00:00 26 Gennaio 2003

La Primavera “della merla”

La statistica ci dice che, almeno per il Centro-Nord, la fine di gennaio rappresenti un momento di stasi invernale, in attesa del freddo e la neve di febbraio

Questo periodo dell’anno, coincidente con i cosiddetti “giorni della merla” dovrebbe essere secondo molti il periodo più freddo dell’anno. Per qualche zona dell’Italia come l’Appennino Meridionale questo discorso può essere certamente valido, ma per le pianure e le vallate del Centro-Nord non tanto. E’ un dato di fatto che statisticamente la terza decade di gennaio rappresenti al contrario il primo vero momento di crisi dell’inverno.

La radiazione solare dopo il 20-25 gennaio cresce inesorabilmente. Le giornate si allungano molto più rapidamente rispetto alle prime decadi del mese e il disco solare sale sull’orizzonte. A fine gennaio il sole di mezzodì ha già riguadagnato quasi 6° di inclinazione e non sono pochi: praticamente al Brennero intorno al 30-31 gennaio il sole raggiunge un’altezza pari a quella che era stata raggiunta a Napoli il 21 dicembre, giorno del solstizio di inverno, ma con una durata del dì maggiore di una trentina di minuti (rispetto alla durata del dì riferita a Napoli il 21 dicembre).

Le massime al Nord lievitano in tutte le località di pianura e dai 4-5 gradi di massima si arriva tranquillamente agli 8-9 (anche molto di più se intervengono episodi favonici che a fine gennaio sono più frequenti). Al Centro questa crescita è molto meno evidente perché comunque le massime sono ben più elevate già all’inizio di gennaio. All’estremo Sud invece la temperatura continua a calare per raggiungere il minimo ai primi di febbraio (praticamente con un mese di ritardo rispetto alle pianure del Nord) causa il ritardo del raffreddamento delle acque marine quindi una minore influenza mitigatrice dei mari. Forse il detto sui “giorni della merla” si riferisce a qualche zona dell’Appennino Meridionale?

In questo periodo predominano spesso fasi anticicloniche subtropicali su tutta Italia. La luminosità aumenta e l’atmosfera magica del vero inverno sembra degradare verso squallidi e noiosi anticipi di primavera (almeno per chi ama l’inverno come la maggior parte degli appassionati di meteorologia).
La radiazione solare è la stessa di quella che c’è a metà novembre anche se si ha l’impressione che le giornate siano molto più lunghe perché il mezzogiorno locale ritarda notevolmente rispetto all’autunno. Il vero inverno, quello con le giornate corte e il sole basso sembra dunque essere quasi un lontano ricordo.

Termina il cosiddetto inverno di serie A ed ha inizio l’inverno di serie B? Non sempre. Infatti a fine gennaio non sono ancora avvenuti quegli importanti “sconvolgimenti climatici” propri della seconda parte dell’inverno o della primavera per cui la situazione barica risulta ancora statica e l’aumento della temperatura, molto più riscontrabile sulle pianure continentali del Nord, è una conseguenza della sola situazione astronomica.

**OBIETTIVO DELL'ESERCIZIO:** Modifica il testo sui giorni della merla da "Le massime al" a "zona dell’Appennino Meridionale?", sostituendo "mitigatrice" con "moderatrice". Il materiale riportato qui sotto non serve.

**ESTRATTO DEI DATI:**
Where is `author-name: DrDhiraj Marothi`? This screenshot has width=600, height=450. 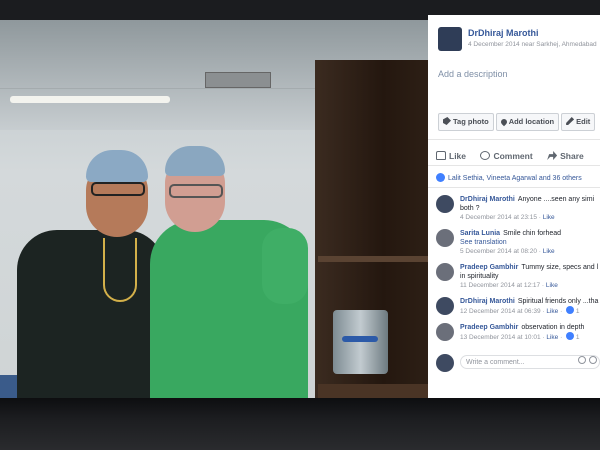 author-name: DrDhiraj Marothi is located at coordinates (504, 33).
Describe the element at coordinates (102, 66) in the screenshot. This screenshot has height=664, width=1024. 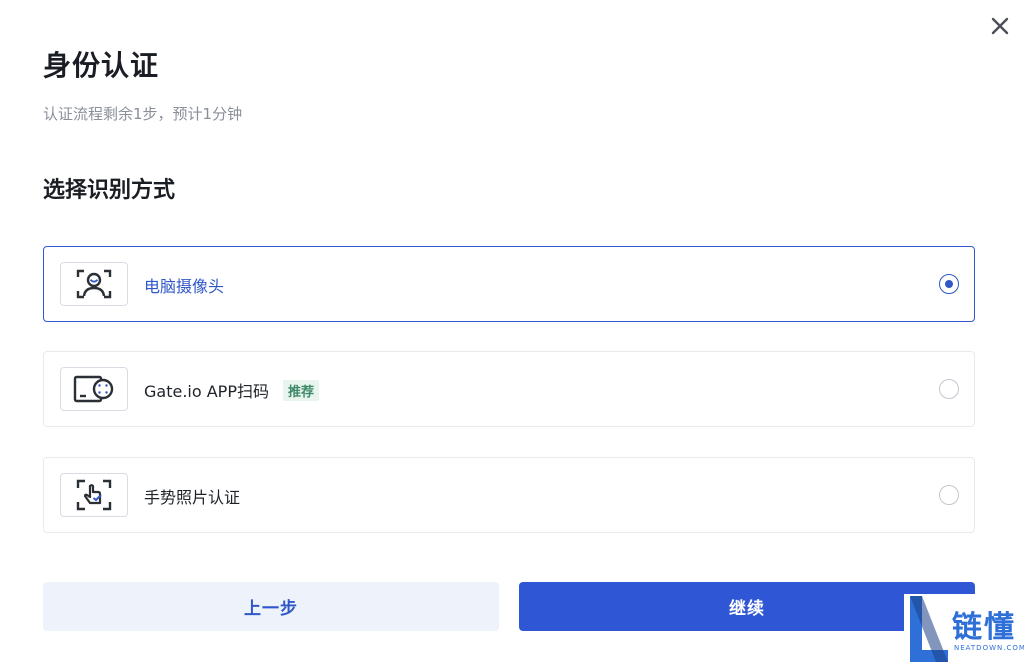
I see `dialog-title: 身份认证` at that location.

**RISPOSTA AL COMPITO:**
Le massime al Nord lievitano in tutte le località di pianura e dai 4-5 gradi di massima si arriva tranquillamente agli 8-9 (anche molto di più se intervengono episodi favonici che a fine gennaio sono più frequenti). Al Centro questa crescita è molto meno evidente perché comunque le massime sono ben più elevate già all’inizio di gennaio. All’estremo Sud invece la temperatura continua a calare per raggiungere il minimo ai primi di febbraio (praticamente con un mese di ritardo rispetto alle pianure del Nord) causa il ritardo del raffreddamento delle acque marine quindi una minore influenza moderatrice dei mari. Forse il detto sui “giorni della merla” si riferisce a qualche zona dell’Appennino Meridionale?